■ **Stated exercise**
Please quote everything below word for word, from the line containing "Click the Display" down to the end of the material.

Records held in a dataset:
++++++

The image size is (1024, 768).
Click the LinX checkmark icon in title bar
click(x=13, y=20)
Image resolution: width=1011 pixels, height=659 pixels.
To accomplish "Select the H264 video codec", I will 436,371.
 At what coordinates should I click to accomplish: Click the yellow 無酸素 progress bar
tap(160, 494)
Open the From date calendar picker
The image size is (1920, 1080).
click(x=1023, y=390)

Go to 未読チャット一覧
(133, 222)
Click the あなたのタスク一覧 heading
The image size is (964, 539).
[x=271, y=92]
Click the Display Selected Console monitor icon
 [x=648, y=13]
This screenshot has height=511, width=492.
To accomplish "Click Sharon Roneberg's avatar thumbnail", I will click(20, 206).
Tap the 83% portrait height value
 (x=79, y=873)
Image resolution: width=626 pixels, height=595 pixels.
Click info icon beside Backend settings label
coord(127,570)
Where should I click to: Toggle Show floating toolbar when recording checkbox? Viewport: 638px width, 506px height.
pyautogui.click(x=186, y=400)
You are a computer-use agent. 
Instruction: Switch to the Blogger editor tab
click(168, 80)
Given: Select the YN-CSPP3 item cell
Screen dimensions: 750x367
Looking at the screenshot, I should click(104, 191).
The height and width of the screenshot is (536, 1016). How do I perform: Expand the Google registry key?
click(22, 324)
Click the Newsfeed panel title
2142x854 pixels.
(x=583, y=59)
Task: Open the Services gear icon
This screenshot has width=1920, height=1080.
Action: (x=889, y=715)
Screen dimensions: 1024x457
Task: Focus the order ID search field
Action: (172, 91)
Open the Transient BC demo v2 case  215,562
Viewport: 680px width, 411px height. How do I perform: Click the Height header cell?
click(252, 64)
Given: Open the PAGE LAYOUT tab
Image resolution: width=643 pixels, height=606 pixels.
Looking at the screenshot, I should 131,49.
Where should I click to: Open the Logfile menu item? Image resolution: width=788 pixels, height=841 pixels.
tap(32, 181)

++++++

■ **Response to this exercise**
Click the Display Selected Console monitor icon
 [x=648, y=13]
This screenshot has height=511, width=492.
To accomplish "Click Sharon Roneberg's avatar thumbnail", I will click(20, 206).
Tap the 83% portrait height value
 (x=79, y=873)
Image resolution: width=626 pixels, height=595 pixels.
Click info icon beside Backend settings label
coord(127,570)
Where should I click to: Toggle Show floating toolbar when recording checkbox? Viewport: 638px width, 506px height.
pyautogui.click(x=186, y=400)
You are a computer-use agent. 
Instruction: Switch to the Blogger editor tab
click(168, 80)
Given: Select the YN-CSPP3 item cell
Screen dimensions: 750x367
Looking at the screenshot, I should click(104, 191).
The height and width of the screenshot is (536, 1016). How do I perform: Expand the Google registry key?
click(22, 324)
Click the Newsfeed panel title
2142x854 pixels.
(x=583, y=59)
Task: Open the Services gear icon
This screenshot has width=1920, height=1080.
Action: (x=889, y=715)
Screen dimensions: 1024x457
Task: Focus the order ID search field
Action: (172, 91)
Open the Transient BC demo v2 case  215,562
Viewport: 680px width, 411px height. How do I perform: Click the Height header cell?
click(252, 64)
Given: Open the PAGE LAYOUT tab
Image resolution: width=643 pixels, height=606 pixels.
Looking at the screenshot, I should 131,49.
Where should I click to: Open the Logfile menu item? Image resolution: width=788 pixels, height=841 pixels.
tap(32, 181)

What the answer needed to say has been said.